Giving Thought: Building community is key in times of crisis
Giving Thought

Steve Mundinger
From the ruptured supply chain to the growing ranks of the unemployed, COVID-19 continues to wreak havoc with Americans’ lives, and the need for helpers, caregivers and everyday heroes is ever more apparent.
Most of us are trying to do our part by sheltering at home, wearing masks and/or gloves during our few trips into public spaces, and generally taking care in all of our activities to prevent the spread of the coronavirus. That in itself is vitally important to minimize the spread of the virus.
Today, however, I want to thank those among us who are going a bit further — not only to prevent more infections, but to provide help and direct support to those whose lives have been upended by the pandemic.
“We spend a lot of time talking to people,” said Graham Frontella, a property manager with roughly 100 rental units in the Rifle area. “It’s important that they feel heard. Do you really have what you need? How many days of supplies?”
Frontella is a landlord, and he’s quick to say that his family-owned company is “not a charity.” But he also takes a uniquely human approach to his work, and views each of his tenants as clients. So, if a tenant has lost a job, or a family member, or the transmission of the family car, then Frontella will try to help. He’ll work with his tenants to settle rent issues.
Since the COVID-19 crisis began, Frontella and his crew have regularly checked in with tenants in an effort to ensure nobody goes without their basic needs. One family might need a box of diapers or a certain medication. For someone else, it could be a plumbing or electrical repair or, yes, a few rolls of toilet paper.
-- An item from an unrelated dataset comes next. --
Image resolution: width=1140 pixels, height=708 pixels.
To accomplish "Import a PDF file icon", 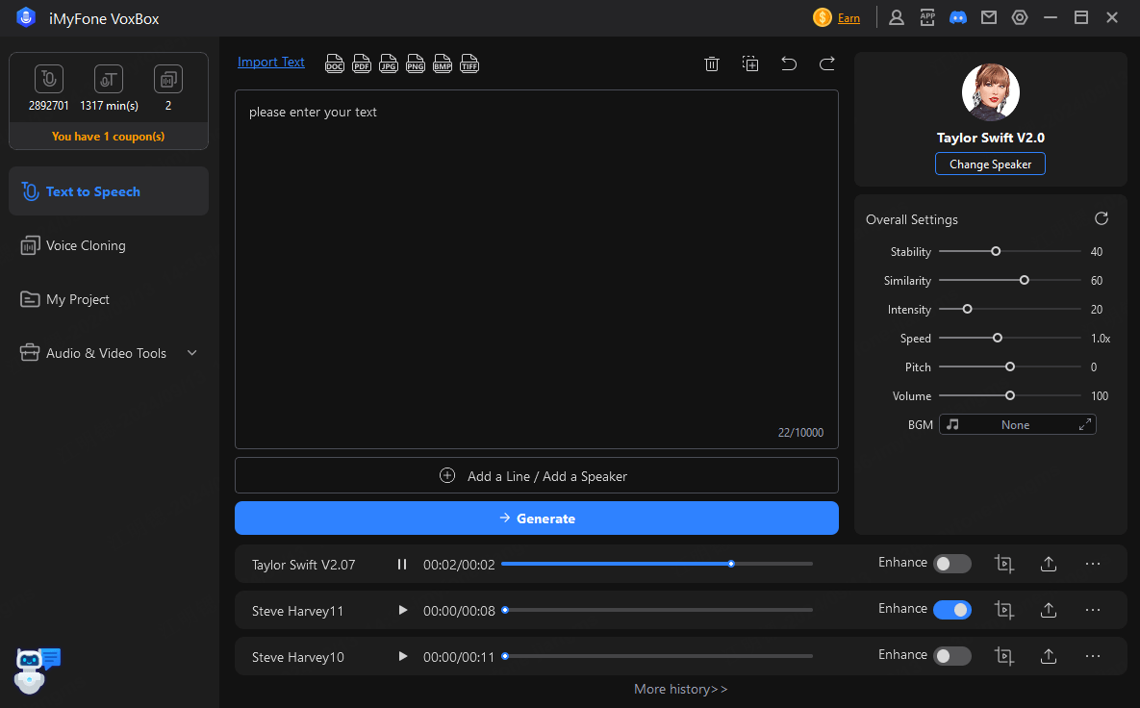I will (362, 63).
Every tenant, and every situation, is different.
“We grew up farming and ranching on the Western Slope, and we’ve always shared what we had, whatever it takes,” he said. “We’ve been going hard for weeks.”
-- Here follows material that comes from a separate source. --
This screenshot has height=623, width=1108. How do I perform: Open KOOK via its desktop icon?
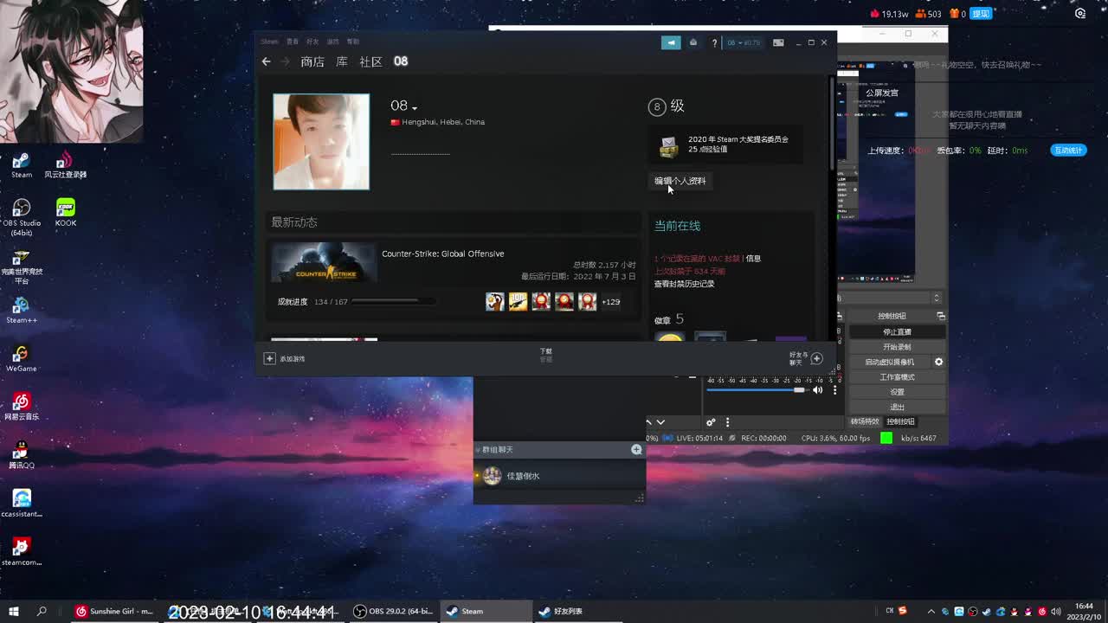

It’s a similar, all-hands-on-deck situation at the El Jebel Mobile Home Park, where Robert Hubbell, manager of Crawford Properties, says his many tenants are either “working overtime or they have no work at all.” Hubbell and his team use email blasts and social media to get information out to tenants about financial relief, food distributions and other sorts of assistance.
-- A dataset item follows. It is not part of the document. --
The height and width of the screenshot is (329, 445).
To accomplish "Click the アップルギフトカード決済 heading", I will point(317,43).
“We’ve had to hit the pause button in order to work with everybody on a case-by-case basis,” Hubbell said. “We’re not charging any late fees. We just have to work with each family and hopefully we’ll all get through this.”
The overall situation evolves constantly as tenants find or lose work, and as the rules change regarding government assistance and food availability. When asked how he’d sum up the current approach to business, Hubbell said, “Community and teamwork. We all just have to work together.”
A shining example of those tenets occurs every Thursday at noon in the parking lot at Basalt Middle School. Dozens, even hundreds, of cars and trucks line up in orderly queues that stretch onto nearby streets, but they’re not dropping children at school. They’re picking up food provided by Food Bank of the Rockies and distributed (with gloves and masks) by Aspen Skiing Co.’s events team.
Beginning in March, when the grip of the pandemic was first felt, food distribution has been a high priority in local relief efforts. As more members of the workforce were laid off, the cries for help increased and the systems to meet those needs mushroomed accordingly in organization and sophistication. Last Thursday’s food distribution was the essence of efficient, medically appropriate, social-distanced community service.
“As the need grew, we worked with the schools to get set up in Basalt,” said Hannah Berman, Skico’s sustainability and philanthropy manager. “And it’s just grown every week. At this point, we’ve fed more than 1,600 households.”
The Aspen-Snowmass ski resorts were closed in mid-March, but Skico’s events people have transitioned smoothly from concerts and banquets into this new, philanthropic variety of food service.
“As the largest employer in the valley, we feel like we are the community,” Berman said. “We’ve always been a company that tries to take the long view.”
Frontella, the Rifle property manager, echoes that sentiment.
“The overarching goal for us has always been to build community,” he said.
Tamara Tormohlen is executive director of the Aspen Community Foundation.